There is a time to speak, and a time to be silent, a time to air disagreements and a time to lay them aside. And Ground Zero is a place for all Americans to remember those who fell on that evil day -- not for one group of self-important Americans to hector the rest of us with their tendentious version of "history" or whatever they happen to believe to be the "true meaning of freedom," or for half a dozen groups of self-important Americans to annoy the rest of us with their irreverent quarreling in the middle of a cemetery. I don't want Rush Limbaugh telling me that I should give some thought to the fact that it's all Bill Clinton's fault. I don't want Howard Dean expressing the opinion, however agreeably that master of tact phrases said opinion, that it's all the fault of white Christians. And I couldn't care less whether or not Tofel "will disagree" with whatever tripe Limbaugh or Dean or Soros or Coulter choose to spout from Tofel's precious little pulpit. Tofel can agree with those eminent voices of reason; he can disagree with them; I care not which -- but he can damn well do it someplace besides at Ground Zero. If not even at Ground Zero can you set politics aside and just remember the horror and the heroism of that one day, then I have to begin to doubt your capacity for basic human empathy.

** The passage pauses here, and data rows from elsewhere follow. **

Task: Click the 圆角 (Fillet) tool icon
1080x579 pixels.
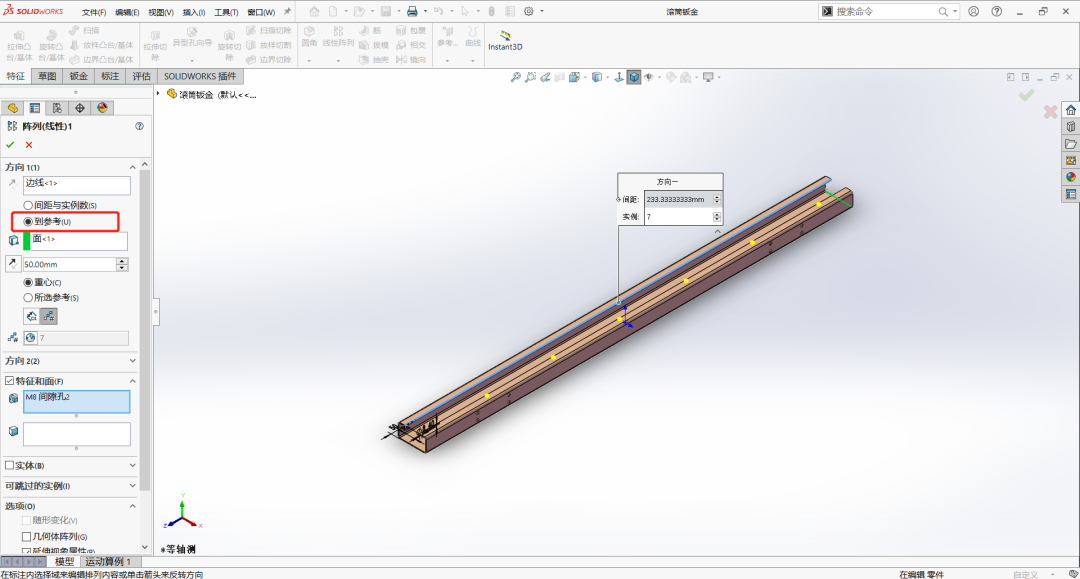Action: click(x=308, y=33)
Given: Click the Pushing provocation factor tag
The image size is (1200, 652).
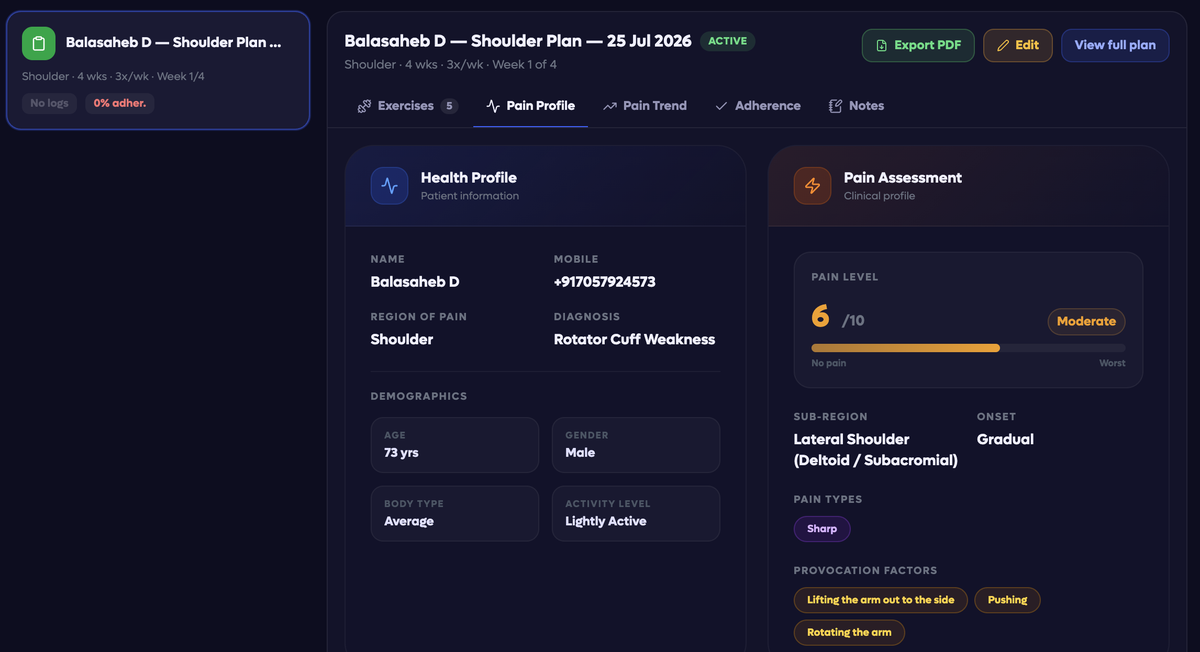Looking at the screenshot, I should point(1007,600).
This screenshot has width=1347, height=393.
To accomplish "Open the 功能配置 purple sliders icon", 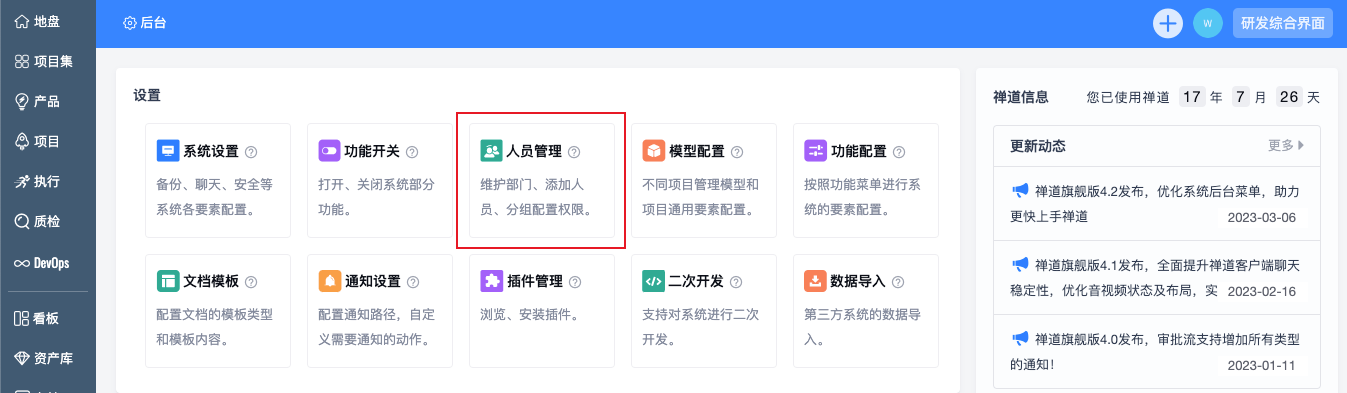I will (815, 152).
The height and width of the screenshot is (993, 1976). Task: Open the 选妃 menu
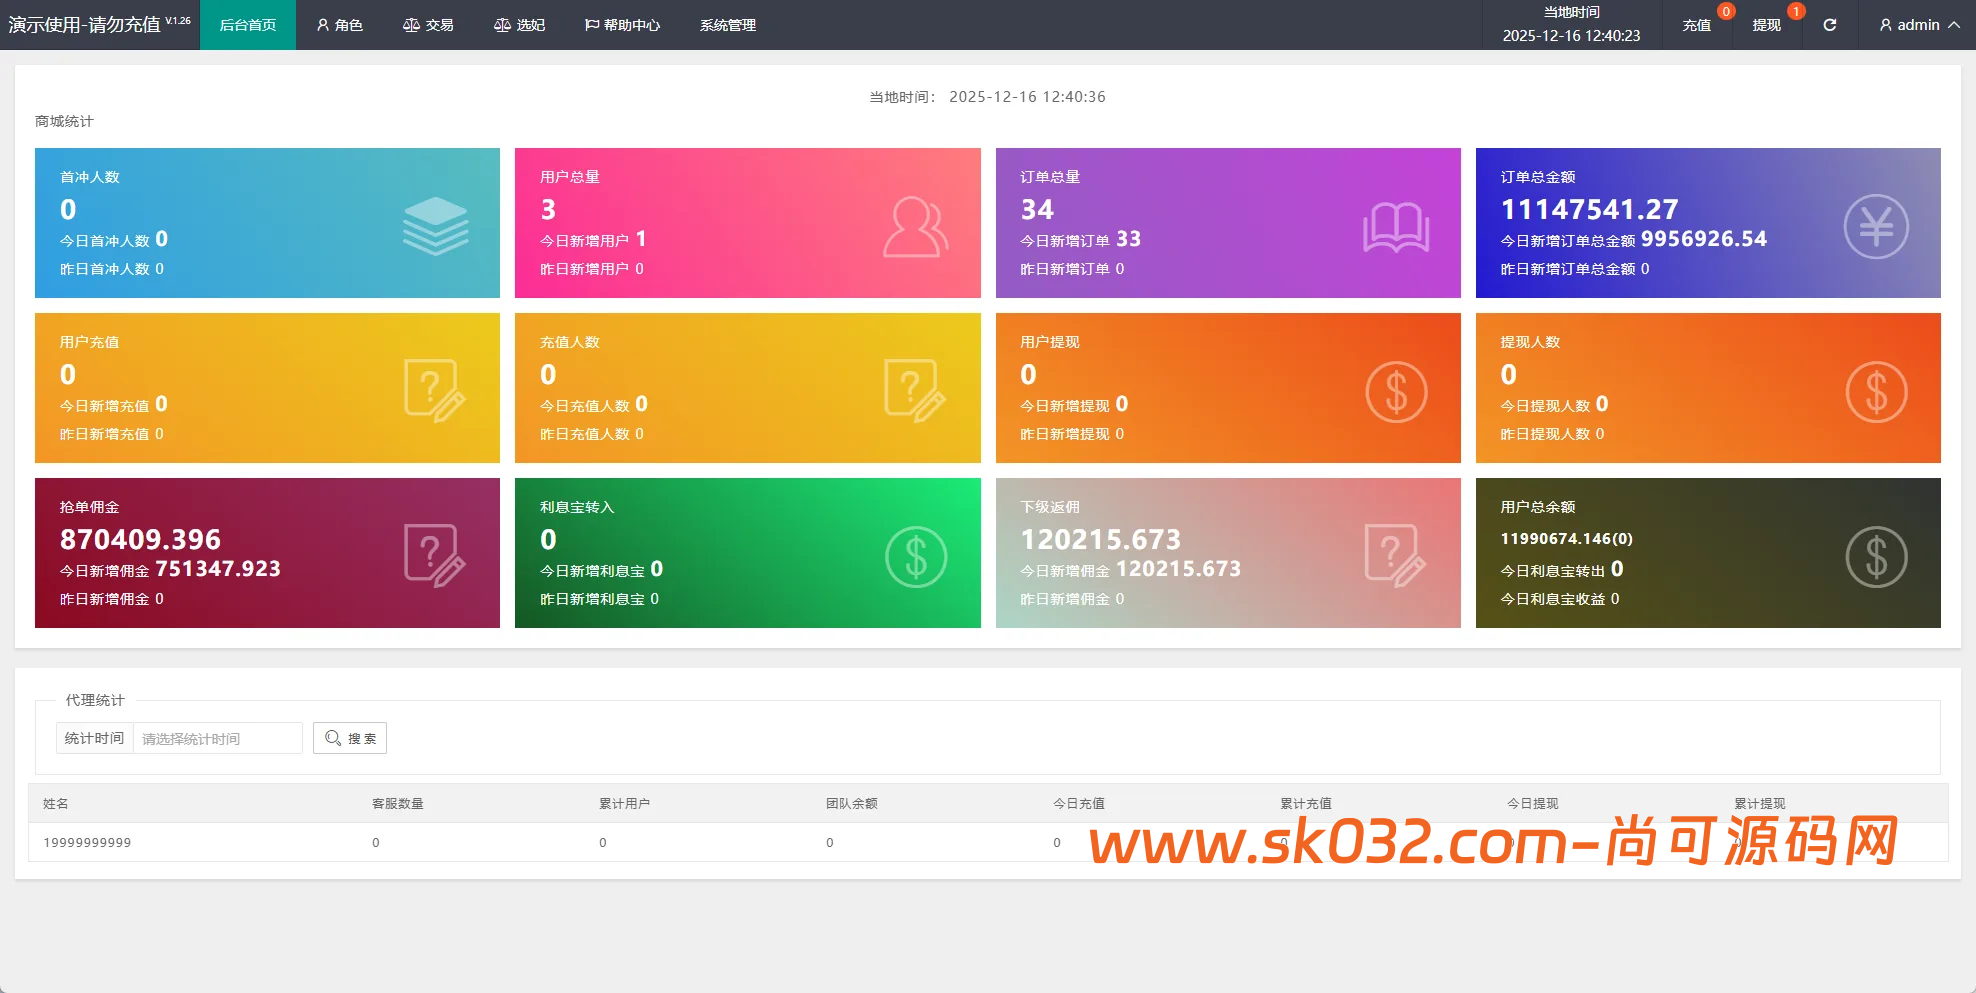[519, 25]
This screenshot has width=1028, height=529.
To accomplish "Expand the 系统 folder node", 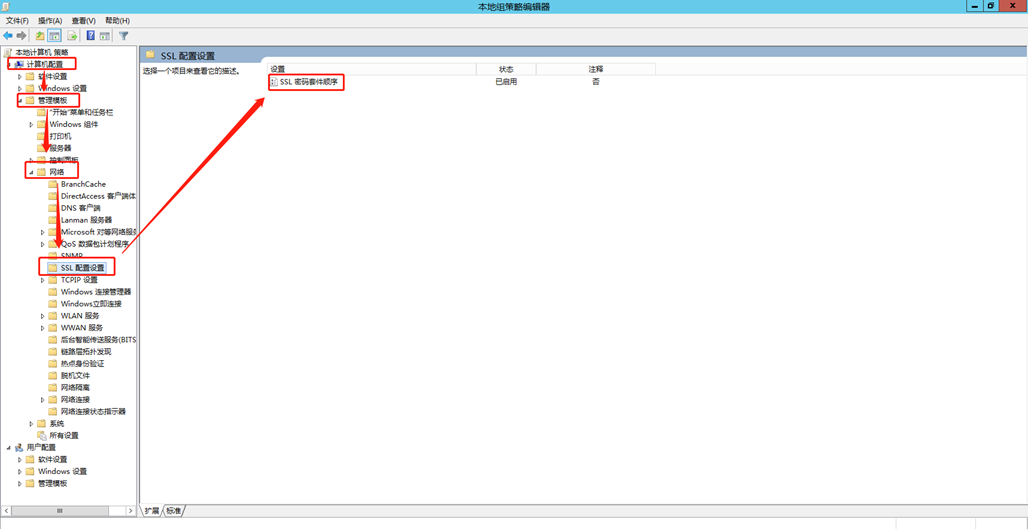I will click(x=31, y=424).
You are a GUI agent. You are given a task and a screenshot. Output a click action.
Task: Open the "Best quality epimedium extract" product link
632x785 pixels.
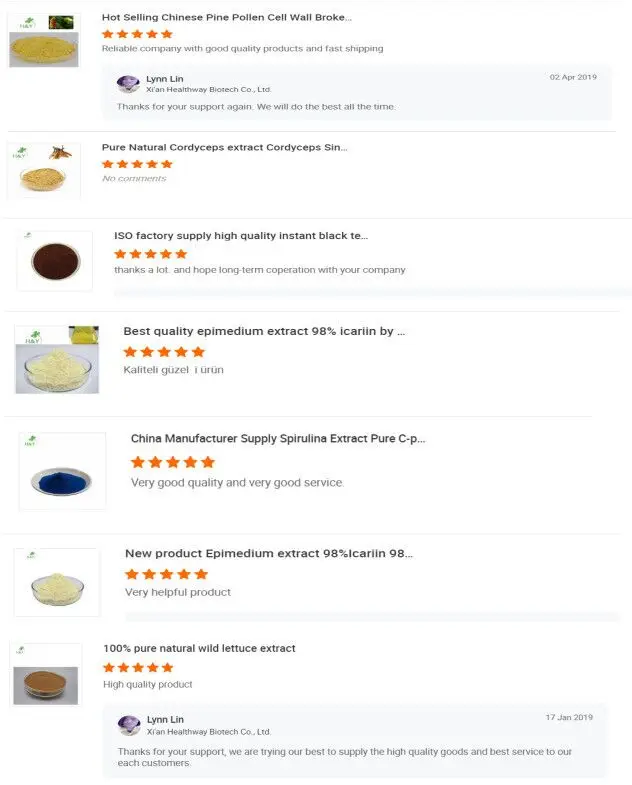(264, 331)
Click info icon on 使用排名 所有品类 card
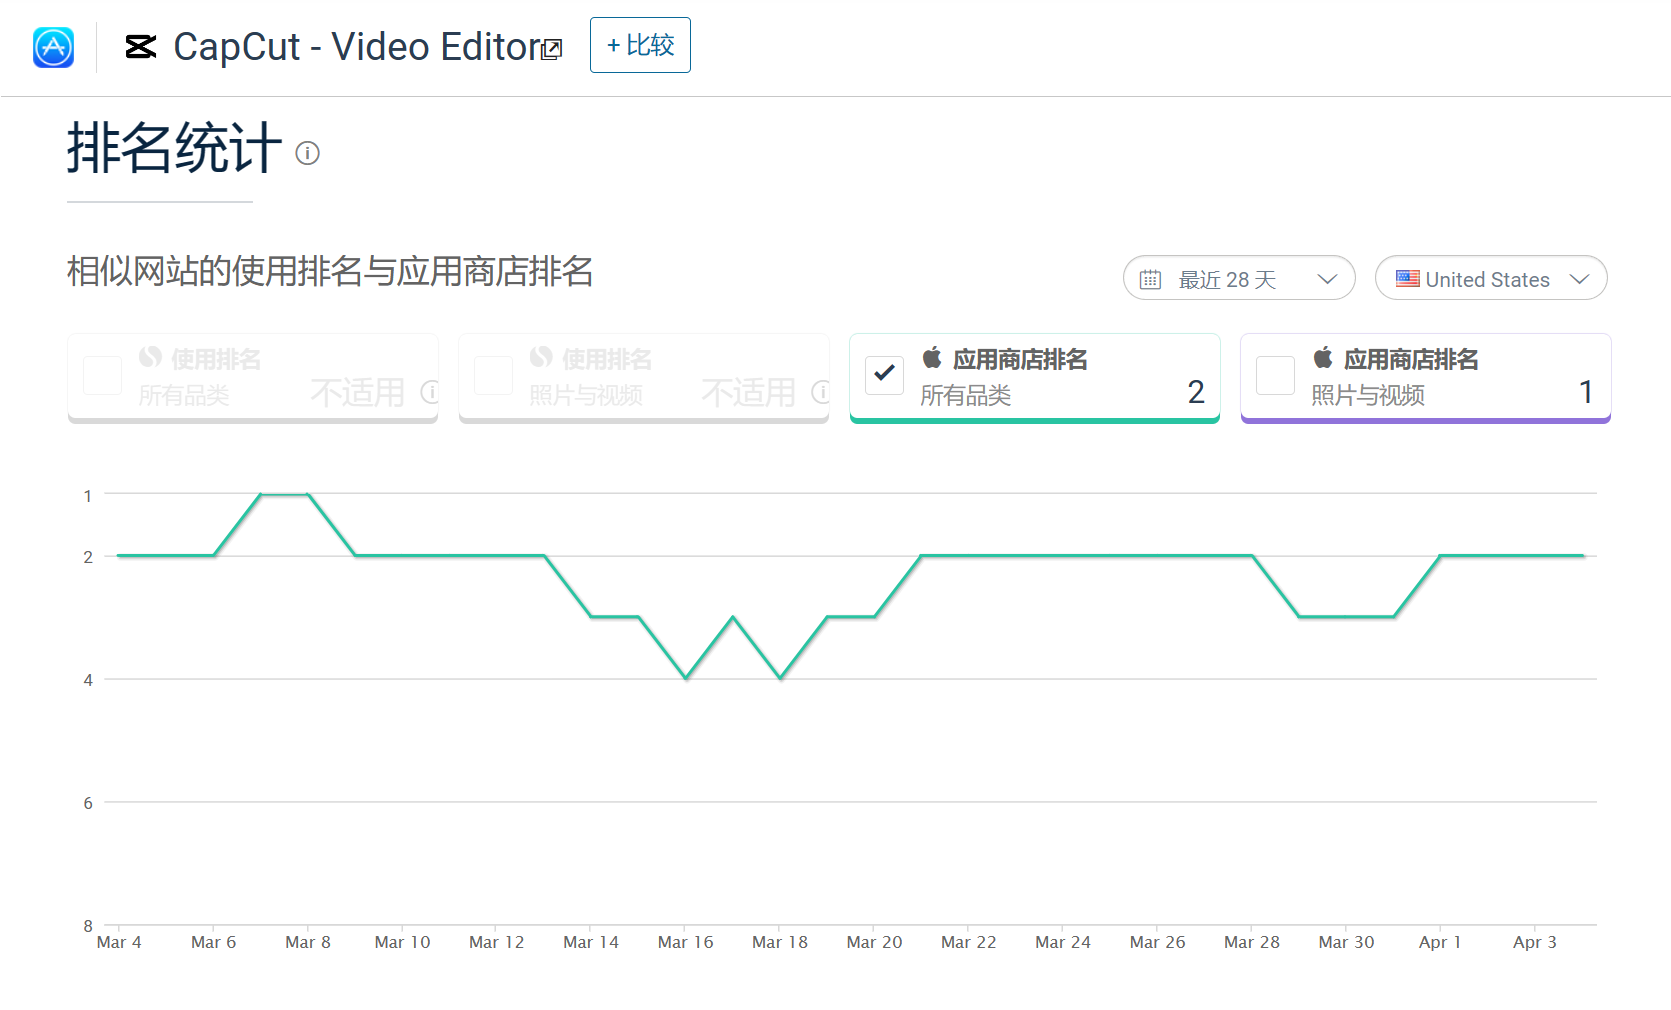The image size is (1671, 1010). click(x=429, y=392)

Take that 300,000 square feet and use it to make another wing of the 9/11 museum. Bring more artifacts out of the warehouses; solicit more pictures from the bereaved families. Are there any persons who died on 9/11 who don't have a small individual sections of the museum telling who they were and what those remember who loved them? No? Then there isn't yet room enough for MLK or LBJ, or, for that matter, for George Washington. This is about those who fell on 9/11. It is their place. It is their shrine. It is their memorial. Nobody else's.
It's enough for the terrorists to have hijacked the 9/11 planes, without having shameless partisans or well-meaning, conceited intellectuals -- whether Democrats or Republicans -- try to hijack the site's memorial out of the conviction that it's of earth-shattering importance for the rest of us to Hear What We Your Intellectual Betters Have To Say. At Ground Zero, after all, the earth has already been shattered. It can speak for itself.
I expect my representatives, and indeed all of my fellow Americans, to do everything in their power to ensure that Ground Zero will not be turned into a soapbox, for Republicans or for Democrats, for the peace movement or for the Christian Right, for anybody at all -- except for the NYPD and the NYFD, and of course the heroic and innocent dead of 9/11. They earned a soapbox at Ground Zero. Everybody else can have enough respect to keep quiet at least as long as they stand on the site where New York's finest raised their stature to become New York's most glorious.
And to Mr. Tofel and his cohorts: have a little respect for people who have sacrificed more than you are likely ever to be willing to sacrifice, and go do your pontificating someplace else.